→ **WIERSZE DANYCH**

○ ○ ○ ○ ○

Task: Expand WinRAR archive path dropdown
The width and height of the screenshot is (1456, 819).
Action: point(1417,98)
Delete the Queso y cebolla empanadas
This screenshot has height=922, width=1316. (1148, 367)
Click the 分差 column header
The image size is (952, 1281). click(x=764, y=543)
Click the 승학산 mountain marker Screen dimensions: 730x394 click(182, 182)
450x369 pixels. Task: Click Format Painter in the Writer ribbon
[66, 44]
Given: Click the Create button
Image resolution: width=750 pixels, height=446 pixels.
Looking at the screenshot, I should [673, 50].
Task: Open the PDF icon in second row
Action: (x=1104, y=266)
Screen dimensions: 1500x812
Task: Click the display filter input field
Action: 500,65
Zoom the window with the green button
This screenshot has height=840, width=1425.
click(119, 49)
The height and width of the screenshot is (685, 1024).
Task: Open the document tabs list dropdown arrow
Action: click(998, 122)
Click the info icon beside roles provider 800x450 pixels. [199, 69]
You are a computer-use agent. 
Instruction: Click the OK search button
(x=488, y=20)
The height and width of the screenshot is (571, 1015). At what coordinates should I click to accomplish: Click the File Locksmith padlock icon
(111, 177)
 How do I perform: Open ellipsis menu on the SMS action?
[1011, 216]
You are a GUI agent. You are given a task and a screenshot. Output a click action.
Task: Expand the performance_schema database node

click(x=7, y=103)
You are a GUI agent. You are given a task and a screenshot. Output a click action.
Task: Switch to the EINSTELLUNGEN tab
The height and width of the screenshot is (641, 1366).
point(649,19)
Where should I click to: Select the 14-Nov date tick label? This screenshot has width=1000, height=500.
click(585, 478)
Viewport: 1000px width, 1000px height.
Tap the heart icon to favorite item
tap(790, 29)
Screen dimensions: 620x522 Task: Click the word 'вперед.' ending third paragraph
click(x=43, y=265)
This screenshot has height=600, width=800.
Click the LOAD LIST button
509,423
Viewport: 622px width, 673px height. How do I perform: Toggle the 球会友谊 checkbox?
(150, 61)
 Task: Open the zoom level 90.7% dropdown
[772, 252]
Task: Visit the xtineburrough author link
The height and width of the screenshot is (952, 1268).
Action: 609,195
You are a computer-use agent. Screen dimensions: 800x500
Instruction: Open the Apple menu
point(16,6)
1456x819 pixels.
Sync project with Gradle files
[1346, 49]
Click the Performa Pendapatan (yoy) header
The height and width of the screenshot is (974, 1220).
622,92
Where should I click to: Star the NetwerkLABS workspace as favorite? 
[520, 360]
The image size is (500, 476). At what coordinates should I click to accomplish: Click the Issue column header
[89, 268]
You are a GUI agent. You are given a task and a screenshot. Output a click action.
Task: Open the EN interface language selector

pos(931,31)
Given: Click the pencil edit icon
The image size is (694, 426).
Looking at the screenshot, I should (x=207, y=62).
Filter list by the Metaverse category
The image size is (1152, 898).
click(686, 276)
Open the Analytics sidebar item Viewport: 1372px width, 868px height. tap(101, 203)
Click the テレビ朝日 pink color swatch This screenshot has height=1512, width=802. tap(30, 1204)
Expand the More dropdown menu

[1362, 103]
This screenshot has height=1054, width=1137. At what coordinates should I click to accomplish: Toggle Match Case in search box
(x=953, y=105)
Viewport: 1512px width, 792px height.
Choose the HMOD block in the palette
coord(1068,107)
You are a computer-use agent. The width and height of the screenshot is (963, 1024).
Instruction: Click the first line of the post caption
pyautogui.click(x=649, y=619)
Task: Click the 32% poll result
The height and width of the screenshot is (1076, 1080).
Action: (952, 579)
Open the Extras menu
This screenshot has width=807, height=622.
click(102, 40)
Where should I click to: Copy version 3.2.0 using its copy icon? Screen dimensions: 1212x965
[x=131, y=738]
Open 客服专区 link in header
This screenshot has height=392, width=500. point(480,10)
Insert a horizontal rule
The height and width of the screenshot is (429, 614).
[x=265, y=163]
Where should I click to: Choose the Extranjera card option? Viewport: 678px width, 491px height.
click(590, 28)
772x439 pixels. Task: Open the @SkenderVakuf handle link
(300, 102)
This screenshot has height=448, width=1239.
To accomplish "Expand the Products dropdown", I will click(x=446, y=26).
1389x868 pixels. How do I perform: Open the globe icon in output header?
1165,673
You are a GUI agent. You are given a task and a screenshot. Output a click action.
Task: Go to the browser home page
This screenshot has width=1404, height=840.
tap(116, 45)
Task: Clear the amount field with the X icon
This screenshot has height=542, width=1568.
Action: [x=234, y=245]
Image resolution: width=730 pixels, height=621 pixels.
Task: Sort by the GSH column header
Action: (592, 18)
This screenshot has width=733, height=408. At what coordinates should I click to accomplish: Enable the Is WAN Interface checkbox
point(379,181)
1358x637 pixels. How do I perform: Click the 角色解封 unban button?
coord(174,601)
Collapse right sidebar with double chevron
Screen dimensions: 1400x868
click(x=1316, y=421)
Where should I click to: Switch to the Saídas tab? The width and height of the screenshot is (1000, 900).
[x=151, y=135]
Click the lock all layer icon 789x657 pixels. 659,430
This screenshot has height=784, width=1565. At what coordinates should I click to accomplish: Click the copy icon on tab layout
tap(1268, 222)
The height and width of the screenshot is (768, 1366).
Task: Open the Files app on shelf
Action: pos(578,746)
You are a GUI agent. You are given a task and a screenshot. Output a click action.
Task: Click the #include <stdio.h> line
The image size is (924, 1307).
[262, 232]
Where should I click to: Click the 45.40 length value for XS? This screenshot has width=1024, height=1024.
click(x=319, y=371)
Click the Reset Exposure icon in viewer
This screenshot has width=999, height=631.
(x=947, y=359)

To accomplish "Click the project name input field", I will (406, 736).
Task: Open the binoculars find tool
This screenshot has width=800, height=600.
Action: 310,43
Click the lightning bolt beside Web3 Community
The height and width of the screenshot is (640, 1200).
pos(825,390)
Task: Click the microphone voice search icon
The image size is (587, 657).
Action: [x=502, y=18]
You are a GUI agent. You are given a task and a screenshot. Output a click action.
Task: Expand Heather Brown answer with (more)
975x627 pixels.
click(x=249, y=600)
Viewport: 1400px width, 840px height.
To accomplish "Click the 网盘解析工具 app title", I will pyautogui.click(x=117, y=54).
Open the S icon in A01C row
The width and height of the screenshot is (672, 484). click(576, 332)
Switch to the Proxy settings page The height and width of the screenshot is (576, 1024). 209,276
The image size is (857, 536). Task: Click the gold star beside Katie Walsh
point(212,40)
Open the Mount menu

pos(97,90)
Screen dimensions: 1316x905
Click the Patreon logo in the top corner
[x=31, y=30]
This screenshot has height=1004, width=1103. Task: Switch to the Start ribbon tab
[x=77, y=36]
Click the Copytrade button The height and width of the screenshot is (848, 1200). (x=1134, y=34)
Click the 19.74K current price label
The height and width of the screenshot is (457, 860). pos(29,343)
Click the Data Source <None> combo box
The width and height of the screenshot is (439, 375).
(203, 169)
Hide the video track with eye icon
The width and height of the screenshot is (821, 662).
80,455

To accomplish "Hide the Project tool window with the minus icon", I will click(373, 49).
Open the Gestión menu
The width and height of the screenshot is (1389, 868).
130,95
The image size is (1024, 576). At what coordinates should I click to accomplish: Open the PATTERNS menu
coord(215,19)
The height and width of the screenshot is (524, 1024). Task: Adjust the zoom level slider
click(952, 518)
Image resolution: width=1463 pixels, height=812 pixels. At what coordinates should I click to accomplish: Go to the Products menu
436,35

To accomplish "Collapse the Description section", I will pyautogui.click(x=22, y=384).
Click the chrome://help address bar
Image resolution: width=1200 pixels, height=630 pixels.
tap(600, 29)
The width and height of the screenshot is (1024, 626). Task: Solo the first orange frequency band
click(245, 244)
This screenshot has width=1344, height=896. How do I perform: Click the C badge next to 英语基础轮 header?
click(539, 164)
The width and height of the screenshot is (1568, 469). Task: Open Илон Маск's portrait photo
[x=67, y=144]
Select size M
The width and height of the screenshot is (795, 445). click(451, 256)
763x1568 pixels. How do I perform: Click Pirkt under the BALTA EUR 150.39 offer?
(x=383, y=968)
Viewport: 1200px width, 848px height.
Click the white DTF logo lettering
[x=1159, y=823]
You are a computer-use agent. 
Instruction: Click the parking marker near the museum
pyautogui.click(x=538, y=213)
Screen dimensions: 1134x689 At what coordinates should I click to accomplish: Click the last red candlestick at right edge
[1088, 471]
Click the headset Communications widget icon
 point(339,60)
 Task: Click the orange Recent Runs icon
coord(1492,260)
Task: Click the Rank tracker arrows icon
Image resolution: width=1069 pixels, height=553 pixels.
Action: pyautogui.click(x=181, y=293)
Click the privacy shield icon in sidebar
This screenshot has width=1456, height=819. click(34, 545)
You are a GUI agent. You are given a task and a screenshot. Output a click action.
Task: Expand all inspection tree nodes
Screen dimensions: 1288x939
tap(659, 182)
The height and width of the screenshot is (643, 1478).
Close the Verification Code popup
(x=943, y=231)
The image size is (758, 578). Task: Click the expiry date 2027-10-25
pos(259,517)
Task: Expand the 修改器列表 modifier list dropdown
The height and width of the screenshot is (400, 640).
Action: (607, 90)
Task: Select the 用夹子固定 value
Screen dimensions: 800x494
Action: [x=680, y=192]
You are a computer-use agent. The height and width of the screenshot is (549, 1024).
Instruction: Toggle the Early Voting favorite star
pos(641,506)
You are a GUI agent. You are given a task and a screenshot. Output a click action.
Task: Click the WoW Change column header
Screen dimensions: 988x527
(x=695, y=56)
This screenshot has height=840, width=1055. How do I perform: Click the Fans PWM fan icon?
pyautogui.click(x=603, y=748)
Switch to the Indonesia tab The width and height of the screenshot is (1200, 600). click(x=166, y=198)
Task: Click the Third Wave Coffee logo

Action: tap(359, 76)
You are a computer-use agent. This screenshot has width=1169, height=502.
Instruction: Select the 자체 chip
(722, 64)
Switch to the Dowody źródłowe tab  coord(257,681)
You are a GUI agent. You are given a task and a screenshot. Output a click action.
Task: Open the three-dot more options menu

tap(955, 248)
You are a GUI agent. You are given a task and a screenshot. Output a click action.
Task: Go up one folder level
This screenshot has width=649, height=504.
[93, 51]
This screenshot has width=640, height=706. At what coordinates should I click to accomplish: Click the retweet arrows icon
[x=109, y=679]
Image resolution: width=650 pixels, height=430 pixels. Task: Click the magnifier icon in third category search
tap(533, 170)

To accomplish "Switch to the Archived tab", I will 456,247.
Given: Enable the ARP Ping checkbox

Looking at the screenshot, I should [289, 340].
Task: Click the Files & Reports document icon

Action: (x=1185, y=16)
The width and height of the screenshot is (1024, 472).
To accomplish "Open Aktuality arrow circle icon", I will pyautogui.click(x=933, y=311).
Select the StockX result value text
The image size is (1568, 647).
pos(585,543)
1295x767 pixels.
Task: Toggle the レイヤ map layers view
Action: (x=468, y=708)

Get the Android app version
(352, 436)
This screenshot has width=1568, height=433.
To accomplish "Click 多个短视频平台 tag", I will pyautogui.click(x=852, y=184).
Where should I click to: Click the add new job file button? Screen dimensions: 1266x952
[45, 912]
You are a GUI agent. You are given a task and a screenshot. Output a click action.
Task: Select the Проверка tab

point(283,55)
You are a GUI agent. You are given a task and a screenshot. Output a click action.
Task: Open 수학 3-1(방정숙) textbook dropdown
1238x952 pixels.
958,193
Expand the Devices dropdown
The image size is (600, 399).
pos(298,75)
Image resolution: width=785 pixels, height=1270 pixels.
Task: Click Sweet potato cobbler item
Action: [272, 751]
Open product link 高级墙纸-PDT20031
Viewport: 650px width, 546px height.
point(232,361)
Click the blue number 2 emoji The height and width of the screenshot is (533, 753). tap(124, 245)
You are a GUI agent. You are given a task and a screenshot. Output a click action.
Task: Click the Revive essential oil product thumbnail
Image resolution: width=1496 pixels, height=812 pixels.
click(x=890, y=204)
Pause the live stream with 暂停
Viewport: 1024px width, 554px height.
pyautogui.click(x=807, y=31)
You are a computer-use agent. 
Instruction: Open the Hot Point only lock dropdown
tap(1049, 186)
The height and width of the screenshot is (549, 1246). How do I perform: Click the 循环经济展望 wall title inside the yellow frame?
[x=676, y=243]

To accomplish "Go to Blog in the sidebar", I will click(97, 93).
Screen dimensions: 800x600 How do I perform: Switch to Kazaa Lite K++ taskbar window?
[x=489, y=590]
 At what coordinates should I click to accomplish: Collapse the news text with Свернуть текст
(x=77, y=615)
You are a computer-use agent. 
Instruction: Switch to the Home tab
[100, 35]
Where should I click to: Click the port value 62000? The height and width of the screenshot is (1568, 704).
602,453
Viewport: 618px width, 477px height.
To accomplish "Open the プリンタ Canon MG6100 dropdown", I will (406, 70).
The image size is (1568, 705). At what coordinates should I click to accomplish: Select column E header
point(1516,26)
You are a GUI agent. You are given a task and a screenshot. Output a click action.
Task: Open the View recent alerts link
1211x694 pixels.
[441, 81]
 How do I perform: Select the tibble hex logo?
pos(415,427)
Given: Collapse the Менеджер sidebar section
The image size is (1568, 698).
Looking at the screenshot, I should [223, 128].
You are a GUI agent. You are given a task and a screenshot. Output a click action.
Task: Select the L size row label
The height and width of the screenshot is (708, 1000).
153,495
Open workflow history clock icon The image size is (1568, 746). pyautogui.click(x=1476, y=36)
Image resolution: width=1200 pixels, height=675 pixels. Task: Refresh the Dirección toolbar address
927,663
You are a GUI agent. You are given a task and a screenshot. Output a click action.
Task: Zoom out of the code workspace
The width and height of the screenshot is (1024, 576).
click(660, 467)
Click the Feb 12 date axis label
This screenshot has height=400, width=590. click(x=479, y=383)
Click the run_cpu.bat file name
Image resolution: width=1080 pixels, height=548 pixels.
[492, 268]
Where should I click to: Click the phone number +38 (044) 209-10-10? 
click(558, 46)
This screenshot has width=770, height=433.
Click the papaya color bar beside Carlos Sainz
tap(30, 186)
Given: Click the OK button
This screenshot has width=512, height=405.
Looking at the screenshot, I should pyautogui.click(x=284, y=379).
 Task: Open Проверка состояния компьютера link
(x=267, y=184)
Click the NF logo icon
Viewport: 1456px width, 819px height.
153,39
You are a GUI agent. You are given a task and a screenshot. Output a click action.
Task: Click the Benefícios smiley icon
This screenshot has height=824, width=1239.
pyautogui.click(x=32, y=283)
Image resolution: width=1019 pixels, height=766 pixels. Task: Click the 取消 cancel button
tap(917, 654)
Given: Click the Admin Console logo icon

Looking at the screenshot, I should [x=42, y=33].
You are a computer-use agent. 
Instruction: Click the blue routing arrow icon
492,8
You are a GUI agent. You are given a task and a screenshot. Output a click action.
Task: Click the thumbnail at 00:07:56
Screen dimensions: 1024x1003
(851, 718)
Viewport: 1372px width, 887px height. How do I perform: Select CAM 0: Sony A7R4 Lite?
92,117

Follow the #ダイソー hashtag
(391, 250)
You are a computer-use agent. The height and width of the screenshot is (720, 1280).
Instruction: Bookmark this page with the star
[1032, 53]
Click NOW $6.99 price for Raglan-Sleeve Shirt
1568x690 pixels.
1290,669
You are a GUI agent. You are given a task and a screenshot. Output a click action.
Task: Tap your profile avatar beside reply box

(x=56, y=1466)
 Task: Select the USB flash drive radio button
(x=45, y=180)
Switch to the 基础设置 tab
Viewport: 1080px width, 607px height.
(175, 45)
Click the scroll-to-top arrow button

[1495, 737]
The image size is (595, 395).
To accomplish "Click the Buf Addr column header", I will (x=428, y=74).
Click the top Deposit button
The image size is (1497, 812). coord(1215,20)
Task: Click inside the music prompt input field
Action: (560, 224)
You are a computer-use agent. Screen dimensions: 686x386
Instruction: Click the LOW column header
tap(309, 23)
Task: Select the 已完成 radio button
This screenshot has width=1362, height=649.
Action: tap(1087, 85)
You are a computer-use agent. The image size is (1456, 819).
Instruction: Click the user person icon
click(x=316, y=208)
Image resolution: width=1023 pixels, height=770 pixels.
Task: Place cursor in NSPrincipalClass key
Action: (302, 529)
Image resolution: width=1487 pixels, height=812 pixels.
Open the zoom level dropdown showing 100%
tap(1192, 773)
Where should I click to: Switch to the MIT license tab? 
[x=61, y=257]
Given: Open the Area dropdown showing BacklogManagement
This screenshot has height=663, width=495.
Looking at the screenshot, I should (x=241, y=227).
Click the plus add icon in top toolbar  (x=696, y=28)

○ ○ ○ ○ ○

→ **ZADANIE**
Wypisz bez żadnych zmian wszystkie wiersze danych powyżej, od wiersza zawierającego „This screenshot has width=1568, height=433.” aż do wiersza zawierającego „pos(415,427)”, łącznie z tymi dwoma wierszami.

→ **ROZWIĄZANIE ZADANIA**
This screenshot has width=1568, height=433.
To accomplish "Click 多个短视频平台 tag", I will pyautogui.click(x=852, y=184).
Where should I click to: Click the add new job file button? Screen dimensions: 1266x952
[45, 912]
You are a GUI agent. You are given a task and a screenshot. Output a click action.
Task: Select the Проверка tab

point(283,55)
You are a GUI agent. You are given a task and a screenshot. Output a click action.
Task: Open 수학 3-1(방정숙) textbook dropdown
1238x952 pixels.
958,193
Expand the Devices dropdown
The image size is (600, 399).
pos(298,75)
Image resolution: width=785 pixels, height=1270 pixels.
Task: Click Sweet potato cobbler item
Action: [272, 751]
Open product link 高级墙纸-PDT20031
Viewport: 650px width, 546px height.
point(232,361)
Click the blue number 2 emoji The height and width of the screenshot is (533, 753). tap(124, 245)
You are a GUI agent. You are given a task and a screenshot. Output a click action.
Task: Click the Revive essential oil product thumbnail
Image resolution: width=1496 pixels, height=812 pixels.
click(x=890, y=204)
Pause the live stream with 暂停
Viewport: 1024px width, 554px height.
pyautogui.click(x=807, y=31)
You are a computer-use agent. 
Instruction: Open the Hot Point only lock dropdown
tap(1049, 186)
The height and width of the screenshot is (549, 1246). How do I perform: Click the 循环经济展望 wall title inside the yellow frame?
[x=676, y=243]

To accomplish "Go to Blog in the sidebar", I will click(97, 93).
Screen dimensions: 800x600 How do I perform: Switch to Kazaa Lite K++ taskbar window?
[x=489, y=590]
 At what coordinates should I click to accomplish: Collapse the news text with Свернуть текст
(x=77, y=615)
You are a computer-use agent. 
Instruction: Switch to the Home tab
[100, 35]
Where should I click to: Click the port value 62000? The height and width of the screenshot is (1568, 704).
602,453
Viewport: 618px width, 477px height.
To accomplish "Open the プリンタ Canon MG6100 dropdown", I will (406, 70).
The image size is (1568, 705). At what coordinates should I click to accomplish: Select column E header
point(1516,26)
You are a GUI agent. You are given a task and a screenshot. Output a click action.
Task: Open the View recent alerts link
1211x694 pixels.
[441, 81]
 How do I perform: Select the tibble hex logo?
pos(415,427)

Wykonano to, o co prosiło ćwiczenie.